致敬？REvil勒索軟體出現山寨版

REvil勒索軟體令企業聞風喪膽，似乎也成駭客界「致敬」的對象。安全廠商發現一隻新的勒索軟體LV，程式碼和REvil某個版本幾乎一模一樣，似乎是新瓶舊酒的概念。

圖片來源_ID Ransomware blog

Secureworks Counter Threat Unite (CTU)分析LV勒索軟體，發現它和REvil具有相同的程式架構，顯示它背後的組織Gold Northfield可能是向REvil的營運組織Gold Southfield買原始碼，或與REvil共享程式碼，就是REvil程式碼被黑吃黑，竊走了程式碼。

研究人員尚未看到LV勒索軟體在地下駭客論壇張貼廣告，但分析LV組態中的campaign ID，以及叫陣、羞辱受害者的作風顯示，Gold Northfield推出了勒索軟體即服務（Ransomware-as-a-Service）。

CTU分析證實Gold Northfield可能是置換了REvil 2.03 beta版的組態，而將REvil的二進位檔改造為己用。

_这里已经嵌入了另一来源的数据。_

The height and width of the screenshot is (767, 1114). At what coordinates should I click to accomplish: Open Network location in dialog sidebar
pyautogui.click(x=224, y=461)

這麼做需要REvil和LV兩者具有一模一樣的組態格式。它做了2件事，先從REvil二進位檔抓出具備重要元素的字串後，予以加密成為LV組態。第2步是產生這個組態的新雜湊，以此新版本置換REvil二進位檔中儲存的舊雜湊。最後Gold Northfield為REvil二進位檔加入所有必要元素。

成功的話，就能使該二進位檔以LV組態檔執行，等於置換成Gold Northfield的腦袋，以LV 公鑰保護的連線金鑰（session key）來加密受害者檔案，而受害者也會收到LV勒索軟體訊息，被導向LV勒索軟體網站。

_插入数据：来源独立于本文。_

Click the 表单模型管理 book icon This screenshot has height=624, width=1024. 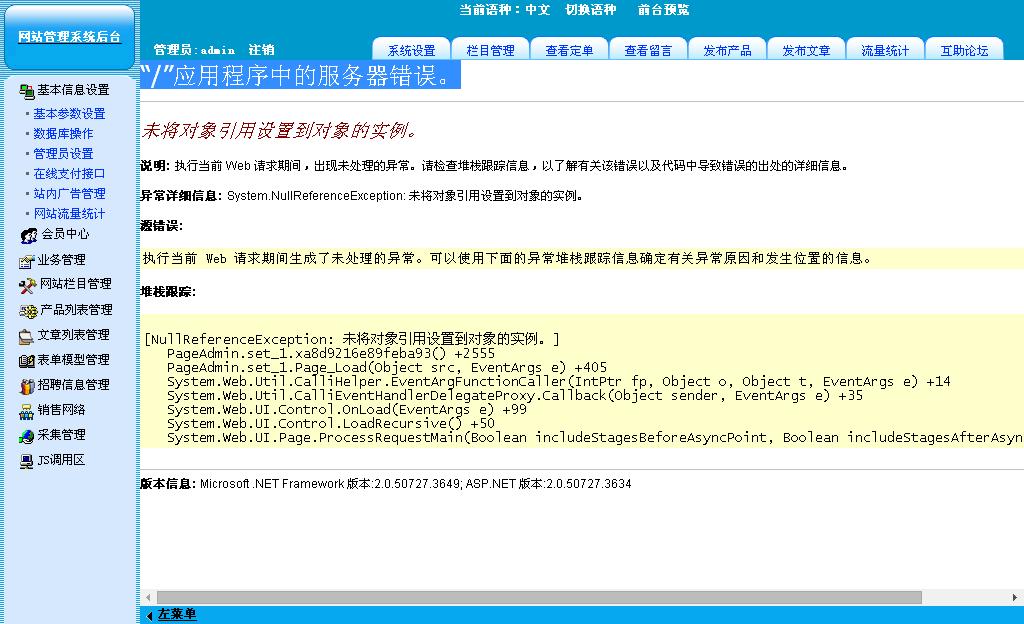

研究人員判斷這比較像是一種吃REvil豆腐的行為，駭客不想投入資源開發，想做無本生意，藉由竊取他人辛苦開發的成果獲取最大利益。研究人員也預期開發REvil的Gold Southfield必定不滿被竊取程式碼，未來一定會加入更嚴格的防竄改保護措施。

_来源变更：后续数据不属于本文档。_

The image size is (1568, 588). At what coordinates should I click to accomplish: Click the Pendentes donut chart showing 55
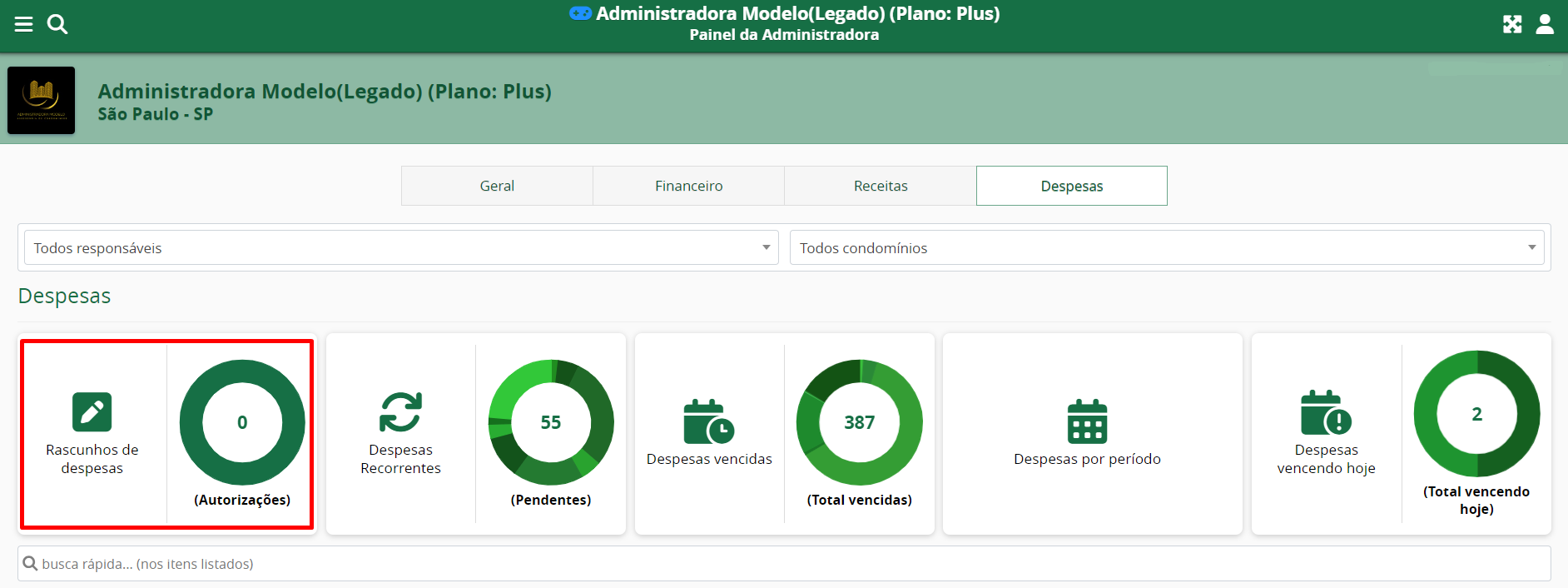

REvil無疑是近來最知名的勒索軟體，受害者不計其數，醫院、大型製造業都曾遭其毒手。光是臺灣，就有日月光旗下的Asteeflash、宏碁，以及最近的廣達電腦傳出被攻擊勒贖數千萬美元。最近知名受害者是美國政府核武外包商Sol Oriens，全球最大肉品供應商JBS被駭可能也是REvil所為。